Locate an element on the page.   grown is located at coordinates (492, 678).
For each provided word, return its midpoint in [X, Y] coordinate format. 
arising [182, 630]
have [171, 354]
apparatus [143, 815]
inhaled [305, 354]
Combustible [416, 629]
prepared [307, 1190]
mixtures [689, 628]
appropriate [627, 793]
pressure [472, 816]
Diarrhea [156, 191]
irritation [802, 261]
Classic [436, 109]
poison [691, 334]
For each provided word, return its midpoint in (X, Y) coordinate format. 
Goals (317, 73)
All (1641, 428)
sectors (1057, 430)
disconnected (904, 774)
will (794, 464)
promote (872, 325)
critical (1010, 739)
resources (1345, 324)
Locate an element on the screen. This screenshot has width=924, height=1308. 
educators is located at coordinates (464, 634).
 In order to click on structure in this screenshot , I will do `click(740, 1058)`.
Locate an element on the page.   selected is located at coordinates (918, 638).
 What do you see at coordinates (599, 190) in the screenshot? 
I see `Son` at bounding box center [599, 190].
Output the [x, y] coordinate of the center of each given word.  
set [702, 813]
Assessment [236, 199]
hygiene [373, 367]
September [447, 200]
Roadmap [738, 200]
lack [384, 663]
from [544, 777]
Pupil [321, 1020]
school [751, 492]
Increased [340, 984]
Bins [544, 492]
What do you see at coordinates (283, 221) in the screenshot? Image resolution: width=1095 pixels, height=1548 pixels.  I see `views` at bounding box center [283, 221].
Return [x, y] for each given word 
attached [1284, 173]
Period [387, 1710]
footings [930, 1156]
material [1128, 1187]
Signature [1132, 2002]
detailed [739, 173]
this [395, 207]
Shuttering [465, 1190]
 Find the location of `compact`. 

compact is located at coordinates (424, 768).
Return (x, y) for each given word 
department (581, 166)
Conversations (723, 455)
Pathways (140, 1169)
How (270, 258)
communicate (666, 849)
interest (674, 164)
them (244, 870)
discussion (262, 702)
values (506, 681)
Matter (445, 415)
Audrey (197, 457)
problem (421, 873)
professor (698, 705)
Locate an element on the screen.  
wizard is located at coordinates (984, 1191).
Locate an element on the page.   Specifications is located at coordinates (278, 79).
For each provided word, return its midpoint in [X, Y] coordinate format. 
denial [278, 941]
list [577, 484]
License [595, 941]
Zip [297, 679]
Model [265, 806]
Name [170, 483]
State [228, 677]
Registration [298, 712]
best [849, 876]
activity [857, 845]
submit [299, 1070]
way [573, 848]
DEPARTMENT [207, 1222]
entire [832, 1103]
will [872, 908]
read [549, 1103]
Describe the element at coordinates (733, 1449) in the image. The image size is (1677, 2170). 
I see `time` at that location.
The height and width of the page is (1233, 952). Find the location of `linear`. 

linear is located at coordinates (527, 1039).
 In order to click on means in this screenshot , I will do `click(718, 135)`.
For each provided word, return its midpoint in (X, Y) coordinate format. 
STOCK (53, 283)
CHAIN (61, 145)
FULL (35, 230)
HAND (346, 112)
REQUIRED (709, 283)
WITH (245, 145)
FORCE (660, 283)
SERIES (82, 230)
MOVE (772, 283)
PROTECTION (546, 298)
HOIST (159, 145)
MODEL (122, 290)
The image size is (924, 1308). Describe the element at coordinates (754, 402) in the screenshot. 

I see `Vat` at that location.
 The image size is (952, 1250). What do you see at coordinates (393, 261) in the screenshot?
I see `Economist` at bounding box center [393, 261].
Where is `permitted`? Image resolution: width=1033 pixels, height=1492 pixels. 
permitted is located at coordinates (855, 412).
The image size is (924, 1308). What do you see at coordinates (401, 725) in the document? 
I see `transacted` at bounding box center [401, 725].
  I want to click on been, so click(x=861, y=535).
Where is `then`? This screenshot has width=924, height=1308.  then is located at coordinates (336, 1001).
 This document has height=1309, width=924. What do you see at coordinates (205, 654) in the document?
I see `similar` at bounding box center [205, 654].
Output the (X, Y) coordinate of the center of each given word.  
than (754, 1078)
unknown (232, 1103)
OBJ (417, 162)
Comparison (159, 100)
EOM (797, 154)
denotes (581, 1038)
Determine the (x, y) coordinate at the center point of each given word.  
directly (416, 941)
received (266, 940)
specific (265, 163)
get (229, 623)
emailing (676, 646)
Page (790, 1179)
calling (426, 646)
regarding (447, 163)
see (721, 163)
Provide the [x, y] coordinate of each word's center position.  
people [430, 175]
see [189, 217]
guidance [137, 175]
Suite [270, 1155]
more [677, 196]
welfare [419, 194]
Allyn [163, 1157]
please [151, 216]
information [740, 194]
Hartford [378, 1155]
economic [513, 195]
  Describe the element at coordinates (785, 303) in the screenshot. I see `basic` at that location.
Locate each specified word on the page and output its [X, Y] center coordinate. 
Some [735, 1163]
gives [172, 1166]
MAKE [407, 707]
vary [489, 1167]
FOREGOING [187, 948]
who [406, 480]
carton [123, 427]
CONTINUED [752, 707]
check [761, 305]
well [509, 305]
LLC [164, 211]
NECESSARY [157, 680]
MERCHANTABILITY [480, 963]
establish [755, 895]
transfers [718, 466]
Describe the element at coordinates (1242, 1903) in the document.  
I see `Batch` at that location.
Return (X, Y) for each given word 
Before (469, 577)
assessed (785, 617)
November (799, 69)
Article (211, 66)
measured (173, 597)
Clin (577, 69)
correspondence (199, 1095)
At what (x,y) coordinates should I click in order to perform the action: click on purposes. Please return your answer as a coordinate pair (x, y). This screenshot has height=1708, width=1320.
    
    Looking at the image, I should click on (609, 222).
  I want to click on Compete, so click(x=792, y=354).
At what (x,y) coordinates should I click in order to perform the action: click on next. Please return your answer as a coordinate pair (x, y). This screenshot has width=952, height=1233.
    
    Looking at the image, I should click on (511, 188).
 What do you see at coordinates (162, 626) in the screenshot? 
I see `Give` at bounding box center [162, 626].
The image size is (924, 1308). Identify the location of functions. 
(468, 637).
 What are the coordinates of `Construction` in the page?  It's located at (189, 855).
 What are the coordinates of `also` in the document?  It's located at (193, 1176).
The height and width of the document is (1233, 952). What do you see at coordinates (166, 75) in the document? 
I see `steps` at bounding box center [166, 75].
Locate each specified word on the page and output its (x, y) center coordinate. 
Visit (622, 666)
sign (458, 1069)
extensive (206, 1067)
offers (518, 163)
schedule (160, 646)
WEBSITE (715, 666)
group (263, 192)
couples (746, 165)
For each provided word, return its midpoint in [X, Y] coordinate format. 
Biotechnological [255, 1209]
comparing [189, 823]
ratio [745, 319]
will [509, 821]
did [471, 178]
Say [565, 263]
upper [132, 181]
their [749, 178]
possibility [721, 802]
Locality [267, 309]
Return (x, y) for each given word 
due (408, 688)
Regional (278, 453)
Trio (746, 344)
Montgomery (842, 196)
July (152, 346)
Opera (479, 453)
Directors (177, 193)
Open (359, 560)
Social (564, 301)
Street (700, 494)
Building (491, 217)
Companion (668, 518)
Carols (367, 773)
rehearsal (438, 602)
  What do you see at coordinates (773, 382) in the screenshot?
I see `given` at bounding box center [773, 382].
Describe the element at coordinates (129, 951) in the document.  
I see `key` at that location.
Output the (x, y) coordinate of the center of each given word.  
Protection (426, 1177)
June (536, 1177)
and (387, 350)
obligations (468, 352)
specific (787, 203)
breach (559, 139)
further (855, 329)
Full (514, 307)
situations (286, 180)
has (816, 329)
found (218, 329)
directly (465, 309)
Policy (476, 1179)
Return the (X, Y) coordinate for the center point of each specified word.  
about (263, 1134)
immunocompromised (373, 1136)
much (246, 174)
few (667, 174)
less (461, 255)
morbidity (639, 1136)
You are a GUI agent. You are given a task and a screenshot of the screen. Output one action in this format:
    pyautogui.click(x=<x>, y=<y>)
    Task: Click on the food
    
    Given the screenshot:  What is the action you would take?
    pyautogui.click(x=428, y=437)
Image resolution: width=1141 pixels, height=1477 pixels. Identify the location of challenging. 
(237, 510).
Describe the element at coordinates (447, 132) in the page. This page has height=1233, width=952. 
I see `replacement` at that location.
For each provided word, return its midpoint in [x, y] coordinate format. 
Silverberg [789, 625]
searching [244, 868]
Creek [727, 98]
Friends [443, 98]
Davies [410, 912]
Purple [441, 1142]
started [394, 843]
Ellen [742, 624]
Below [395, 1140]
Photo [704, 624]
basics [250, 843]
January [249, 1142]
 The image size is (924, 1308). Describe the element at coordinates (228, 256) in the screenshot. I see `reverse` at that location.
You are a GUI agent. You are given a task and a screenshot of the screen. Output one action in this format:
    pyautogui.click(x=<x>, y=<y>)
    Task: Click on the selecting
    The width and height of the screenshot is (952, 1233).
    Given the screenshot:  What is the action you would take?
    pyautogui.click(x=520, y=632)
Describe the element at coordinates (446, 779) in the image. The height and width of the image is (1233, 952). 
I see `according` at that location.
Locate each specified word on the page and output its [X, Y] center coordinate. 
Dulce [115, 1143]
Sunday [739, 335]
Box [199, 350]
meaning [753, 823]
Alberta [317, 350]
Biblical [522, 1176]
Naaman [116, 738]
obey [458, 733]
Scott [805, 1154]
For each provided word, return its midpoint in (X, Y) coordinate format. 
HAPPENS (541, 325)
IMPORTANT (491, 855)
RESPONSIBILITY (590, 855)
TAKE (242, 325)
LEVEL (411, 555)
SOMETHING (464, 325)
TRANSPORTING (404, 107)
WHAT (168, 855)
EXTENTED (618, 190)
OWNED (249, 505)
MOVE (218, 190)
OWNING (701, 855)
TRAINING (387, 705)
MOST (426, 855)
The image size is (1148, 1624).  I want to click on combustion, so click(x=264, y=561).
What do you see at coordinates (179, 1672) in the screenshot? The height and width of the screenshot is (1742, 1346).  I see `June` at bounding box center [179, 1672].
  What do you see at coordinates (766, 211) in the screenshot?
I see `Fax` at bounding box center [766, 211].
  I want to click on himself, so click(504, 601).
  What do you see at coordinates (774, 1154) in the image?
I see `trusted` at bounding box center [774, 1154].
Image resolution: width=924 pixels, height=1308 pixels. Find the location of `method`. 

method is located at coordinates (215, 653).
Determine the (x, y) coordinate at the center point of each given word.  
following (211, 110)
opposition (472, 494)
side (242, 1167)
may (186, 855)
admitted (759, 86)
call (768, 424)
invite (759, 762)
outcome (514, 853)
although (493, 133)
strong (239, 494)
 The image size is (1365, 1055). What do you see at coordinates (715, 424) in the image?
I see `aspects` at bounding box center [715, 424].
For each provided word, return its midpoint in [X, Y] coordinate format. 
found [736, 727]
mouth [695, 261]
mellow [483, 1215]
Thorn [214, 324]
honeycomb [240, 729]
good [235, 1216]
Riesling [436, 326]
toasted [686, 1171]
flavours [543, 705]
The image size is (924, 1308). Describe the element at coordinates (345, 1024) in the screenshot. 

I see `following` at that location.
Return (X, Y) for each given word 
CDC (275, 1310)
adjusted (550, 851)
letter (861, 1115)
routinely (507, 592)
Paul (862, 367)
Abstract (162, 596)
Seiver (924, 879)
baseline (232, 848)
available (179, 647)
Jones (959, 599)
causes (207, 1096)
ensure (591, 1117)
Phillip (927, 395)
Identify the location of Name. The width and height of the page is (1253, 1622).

::::::::::

**Work to do:**
Starting at the listing line that contains "FULL (35, 230)" and continuing through the line that contains "center [205, 654].", output those lines as a numbered list, skipping any blank lines.

**Solution:**
1. FULL (35, 230)
2. HAND (346, 112)
3. REQUIRED (709, 283)
4. WITH (245, 145)
5. FORCE (660, 283)
6. SERIES (82, 230)
7. MOVE (772, 283)
8. PROTECTION (546, 298)
9. HOIST (159, 145)
10. MODEL (122, 290)
11. The image size is (924, 1308). Describe the element at coordinates (754, 402) in the screenshot. 
12. I see `Vat` at that location.
13.  The image size is (952, 1250). What do you see at coordinates (393, 261) in the screenshot?
14. I see `Economist` at bounding box center [393, 261].
15. Where is `permitted`? Image resolution: width=1033 pixels, height=1492 pixels. 
16. permitted is located at coordinates (855, 412).
17. The image size is (924, 1308). What do you see at coordinates (401, 725) in the document? 
18. I see `transacted` at bounding box center [401, 725].
19.   I want to click on been, so click(x=861, y=535).
20. Where is `then`? This screenshot has width=924, height=1308.  then is located at coordinates (336, 1001).
21.  This document has height=1309, width=924. What do you see at coordinates (205, 654) in the document?
22. I see `similar` at bounding box center [205, 654].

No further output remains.